Sources: Reuters; New York Times
After the Trump administration’s so-called “Liberation Day” on April 2, when historically high tariffs were announced on dozens of countries all over the world, many thought that the U.S.’s new, highly restrictive tariff regime would trigger a major slowdown in imports. American companies, the thinking went, would be strongly incentivized to reduce their reliance on foreign suppliers for fear of incurring major customs costs.
But while there have been some notably down months this year—May, in particular, saw a significant dropoff—U.S. ports have largely continued to process a steady stream of foreign cargo. According to the National Retail Federation, during the first six months of 2025 the total imported cargo was estimated to be around 12.6 million twenty-foot equivalent units (or TEUs, a unit of measurement indicating cargo capacity that refers to the size of shipping containers). That figure represents an increase of 4.5% over the first six months of 2024—a surprising show of trade resilience in the face of months of tariff fears, threats, and implementations.

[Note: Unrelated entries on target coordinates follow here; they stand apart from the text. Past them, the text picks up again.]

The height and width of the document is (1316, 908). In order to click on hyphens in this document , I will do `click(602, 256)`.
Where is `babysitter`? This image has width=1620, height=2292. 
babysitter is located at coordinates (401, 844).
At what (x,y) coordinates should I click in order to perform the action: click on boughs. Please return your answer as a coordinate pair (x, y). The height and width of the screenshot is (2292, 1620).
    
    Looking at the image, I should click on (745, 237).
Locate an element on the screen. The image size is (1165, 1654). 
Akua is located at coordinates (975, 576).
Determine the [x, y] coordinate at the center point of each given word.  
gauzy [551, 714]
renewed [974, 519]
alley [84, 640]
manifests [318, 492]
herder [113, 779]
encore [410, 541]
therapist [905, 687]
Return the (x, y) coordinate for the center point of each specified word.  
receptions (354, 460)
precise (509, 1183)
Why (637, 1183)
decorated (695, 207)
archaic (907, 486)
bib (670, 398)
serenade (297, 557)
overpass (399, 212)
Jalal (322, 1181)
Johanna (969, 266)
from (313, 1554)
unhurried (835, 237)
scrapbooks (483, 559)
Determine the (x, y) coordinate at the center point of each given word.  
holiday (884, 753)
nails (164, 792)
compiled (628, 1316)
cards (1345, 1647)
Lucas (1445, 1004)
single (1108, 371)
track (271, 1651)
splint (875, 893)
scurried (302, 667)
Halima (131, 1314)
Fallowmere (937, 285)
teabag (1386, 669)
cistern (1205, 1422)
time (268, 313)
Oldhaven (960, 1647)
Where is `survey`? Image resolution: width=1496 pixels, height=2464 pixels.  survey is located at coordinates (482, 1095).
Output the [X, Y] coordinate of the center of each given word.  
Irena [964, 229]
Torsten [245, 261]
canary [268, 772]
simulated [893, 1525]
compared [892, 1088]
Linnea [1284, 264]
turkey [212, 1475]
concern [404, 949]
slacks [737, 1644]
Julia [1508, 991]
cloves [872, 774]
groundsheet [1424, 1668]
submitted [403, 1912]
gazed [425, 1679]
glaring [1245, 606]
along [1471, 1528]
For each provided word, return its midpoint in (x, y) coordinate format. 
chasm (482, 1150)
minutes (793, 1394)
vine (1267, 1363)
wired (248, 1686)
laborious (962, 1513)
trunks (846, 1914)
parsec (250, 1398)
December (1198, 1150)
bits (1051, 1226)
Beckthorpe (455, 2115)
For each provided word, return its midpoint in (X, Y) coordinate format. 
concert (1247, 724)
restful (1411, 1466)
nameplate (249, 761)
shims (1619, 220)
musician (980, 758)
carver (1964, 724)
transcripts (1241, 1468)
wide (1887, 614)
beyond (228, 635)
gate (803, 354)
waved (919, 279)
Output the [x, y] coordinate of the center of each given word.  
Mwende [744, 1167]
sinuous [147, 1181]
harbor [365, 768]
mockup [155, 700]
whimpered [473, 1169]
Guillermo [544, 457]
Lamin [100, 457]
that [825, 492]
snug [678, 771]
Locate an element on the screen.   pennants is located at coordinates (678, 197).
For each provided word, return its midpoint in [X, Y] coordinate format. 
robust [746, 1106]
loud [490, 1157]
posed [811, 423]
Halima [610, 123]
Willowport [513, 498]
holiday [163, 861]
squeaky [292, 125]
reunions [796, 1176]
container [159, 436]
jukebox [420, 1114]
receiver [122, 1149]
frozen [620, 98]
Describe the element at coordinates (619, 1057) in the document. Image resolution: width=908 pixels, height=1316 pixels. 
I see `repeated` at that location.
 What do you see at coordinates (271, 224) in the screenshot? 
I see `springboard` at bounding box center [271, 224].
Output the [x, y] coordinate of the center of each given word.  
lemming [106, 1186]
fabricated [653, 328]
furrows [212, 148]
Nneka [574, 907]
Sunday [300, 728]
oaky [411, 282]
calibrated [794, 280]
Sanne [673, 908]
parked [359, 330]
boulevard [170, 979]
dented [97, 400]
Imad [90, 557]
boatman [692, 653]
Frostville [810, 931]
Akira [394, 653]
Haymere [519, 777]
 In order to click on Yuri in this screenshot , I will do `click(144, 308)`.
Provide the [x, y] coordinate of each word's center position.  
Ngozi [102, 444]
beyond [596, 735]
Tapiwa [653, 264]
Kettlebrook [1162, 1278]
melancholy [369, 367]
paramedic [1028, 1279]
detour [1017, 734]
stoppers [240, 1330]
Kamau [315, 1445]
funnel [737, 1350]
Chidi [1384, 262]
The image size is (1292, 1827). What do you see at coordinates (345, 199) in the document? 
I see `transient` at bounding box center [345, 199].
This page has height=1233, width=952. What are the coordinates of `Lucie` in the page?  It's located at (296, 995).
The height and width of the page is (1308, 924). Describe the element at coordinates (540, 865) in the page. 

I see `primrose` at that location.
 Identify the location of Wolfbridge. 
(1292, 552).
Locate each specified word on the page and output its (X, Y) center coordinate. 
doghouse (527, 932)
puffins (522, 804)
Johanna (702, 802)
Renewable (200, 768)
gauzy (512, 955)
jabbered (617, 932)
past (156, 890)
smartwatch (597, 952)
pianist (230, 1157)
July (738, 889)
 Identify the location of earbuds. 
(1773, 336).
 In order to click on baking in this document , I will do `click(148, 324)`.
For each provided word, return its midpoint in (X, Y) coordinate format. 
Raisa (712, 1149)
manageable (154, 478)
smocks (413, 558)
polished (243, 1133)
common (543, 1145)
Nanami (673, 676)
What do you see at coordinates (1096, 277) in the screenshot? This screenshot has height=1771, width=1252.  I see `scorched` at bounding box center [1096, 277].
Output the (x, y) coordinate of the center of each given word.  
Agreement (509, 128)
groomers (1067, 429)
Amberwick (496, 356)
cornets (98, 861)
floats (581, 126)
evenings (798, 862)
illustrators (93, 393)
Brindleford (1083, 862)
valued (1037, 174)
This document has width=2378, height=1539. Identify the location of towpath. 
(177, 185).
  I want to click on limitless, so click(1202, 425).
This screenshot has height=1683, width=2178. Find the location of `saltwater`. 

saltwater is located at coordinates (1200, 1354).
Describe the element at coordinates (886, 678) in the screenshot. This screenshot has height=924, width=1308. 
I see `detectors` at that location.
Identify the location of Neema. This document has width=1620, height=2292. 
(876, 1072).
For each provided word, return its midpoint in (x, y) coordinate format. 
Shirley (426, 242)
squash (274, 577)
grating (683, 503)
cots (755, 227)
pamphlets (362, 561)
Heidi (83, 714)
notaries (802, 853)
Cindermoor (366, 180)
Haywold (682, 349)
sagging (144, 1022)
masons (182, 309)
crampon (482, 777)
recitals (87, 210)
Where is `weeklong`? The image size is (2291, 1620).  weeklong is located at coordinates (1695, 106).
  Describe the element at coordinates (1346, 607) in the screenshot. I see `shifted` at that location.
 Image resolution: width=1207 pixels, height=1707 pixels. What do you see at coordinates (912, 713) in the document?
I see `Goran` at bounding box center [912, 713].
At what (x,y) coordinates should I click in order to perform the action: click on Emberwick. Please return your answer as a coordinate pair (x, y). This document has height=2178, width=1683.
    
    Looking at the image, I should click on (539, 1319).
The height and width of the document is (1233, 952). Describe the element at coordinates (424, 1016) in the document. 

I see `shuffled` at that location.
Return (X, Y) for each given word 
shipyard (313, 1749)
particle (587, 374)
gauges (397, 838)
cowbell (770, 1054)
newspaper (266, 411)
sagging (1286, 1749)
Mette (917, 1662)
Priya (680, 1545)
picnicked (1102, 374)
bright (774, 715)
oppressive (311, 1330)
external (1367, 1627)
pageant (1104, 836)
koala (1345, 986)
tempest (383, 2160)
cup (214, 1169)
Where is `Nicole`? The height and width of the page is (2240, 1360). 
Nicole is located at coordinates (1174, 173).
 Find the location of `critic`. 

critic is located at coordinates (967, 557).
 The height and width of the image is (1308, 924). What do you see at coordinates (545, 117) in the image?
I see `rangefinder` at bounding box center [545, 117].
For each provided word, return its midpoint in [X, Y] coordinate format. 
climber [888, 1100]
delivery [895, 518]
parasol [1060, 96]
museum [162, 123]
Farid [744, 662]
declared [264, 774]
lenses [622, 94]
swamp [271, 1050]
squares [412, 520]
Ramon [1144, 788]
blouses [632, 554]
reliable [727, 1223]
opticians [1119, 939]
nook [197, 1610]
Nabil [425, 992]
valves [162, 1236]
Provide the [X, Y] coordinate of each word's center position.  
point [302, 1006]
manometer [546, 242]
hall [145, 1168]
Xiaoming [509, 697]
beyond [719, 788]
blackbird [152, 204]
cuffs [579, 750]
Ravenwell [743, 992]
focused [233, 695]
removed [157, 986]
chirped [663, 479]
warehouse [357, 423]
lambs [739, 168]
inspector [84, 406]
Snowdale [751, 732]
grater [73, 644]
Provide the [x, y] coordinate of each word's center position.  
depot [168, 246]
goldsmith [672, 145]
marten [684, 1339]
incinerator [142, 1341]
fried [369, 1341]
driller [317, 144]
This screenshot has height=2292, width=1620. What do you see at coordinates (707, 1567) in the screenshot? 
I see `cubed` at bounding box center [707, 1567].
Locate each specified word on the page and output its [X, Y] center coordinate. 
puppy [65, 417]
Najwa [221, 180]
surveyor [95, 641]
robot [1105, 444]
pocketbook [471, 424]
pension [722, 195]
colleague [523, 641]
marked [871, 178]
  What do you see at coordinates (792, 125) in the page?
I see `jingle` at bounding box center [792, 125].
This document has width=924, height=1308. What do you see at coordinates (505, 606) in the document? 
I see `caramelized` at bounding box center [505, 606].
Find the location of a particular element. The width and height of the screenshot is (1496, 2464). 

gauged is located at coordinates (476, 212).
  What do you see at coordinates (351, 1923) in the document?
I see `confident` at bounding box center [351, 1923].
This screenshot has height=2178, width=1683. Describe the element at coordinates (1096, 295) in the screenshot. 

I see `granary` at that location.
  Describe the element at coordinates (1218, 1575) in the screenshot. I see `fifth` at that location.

There’s another takeaway from the consistency of U.S. imports, too. It appears that many importers are hesitant to cut ties with their foreign manufacturers and seek out domestic sourcing alternatives to replace them. Much of the data—including import cargo figures—paint a picture of American businesses determined to maintain their existing supply chains, even if it means absorbing burdensome tariff costs. Up to this point, there’s little evidence that U.S. industry has any appetite for shifting to domestic manufacturing in the way that the Trump administration had hoped when it initiated this trade regime.
Much of the data—including import cargo figures—paint a picture of American businesses determined to maintain their existing supply chains, even if it means absorbing burdensome tariff costs.
Sources: National Retail Federation
Tariffs on China are having a measurable impact on how much American businesses source from the U.S.’s geopolitical rival. Imports from China in 2025 are down nearly 30% compared with 2018 figures, and tariff simulators project that Chinese imports to the U.S. could drop off by close to $500 billion by 2027, assuming current trends continue. China, however, is finding a way to compensate for those palpable losses in U.S. business.
Through the first six months of the year, China’s exports actually grew by over seven percent compared with 2024 figures, reaching nearly $1.8 trillion. That’s because, while China is losing business in America, it’s ramping up its exports to other parts of the world. In June alone—the latest month for which data is available—China’s exports to Southeast Asia increased nearly 17% year-over-year. Shipments to the European Union also saw a bump, growing by 7.6% compared with 2024.
While global supply chains are reconfiguring themselves in significant ways, China is finding a way to remain a manufacturing powerhouse, as integral as ever to the products we produce, ship, and consume.
The global trade landscape is not what it was 18, 12, or even 6 months ago. Today, sectoral and country-specific tariffs are making international supply chains more fluid, less predictable, and harder for uninformed businesses to proficiently navigate. U.S. companies that don’t have a strong grasp of the risk mitigation strategies at their disposal are going to be experiencing major losses at the hands of tariffs and other emerging trade barriers.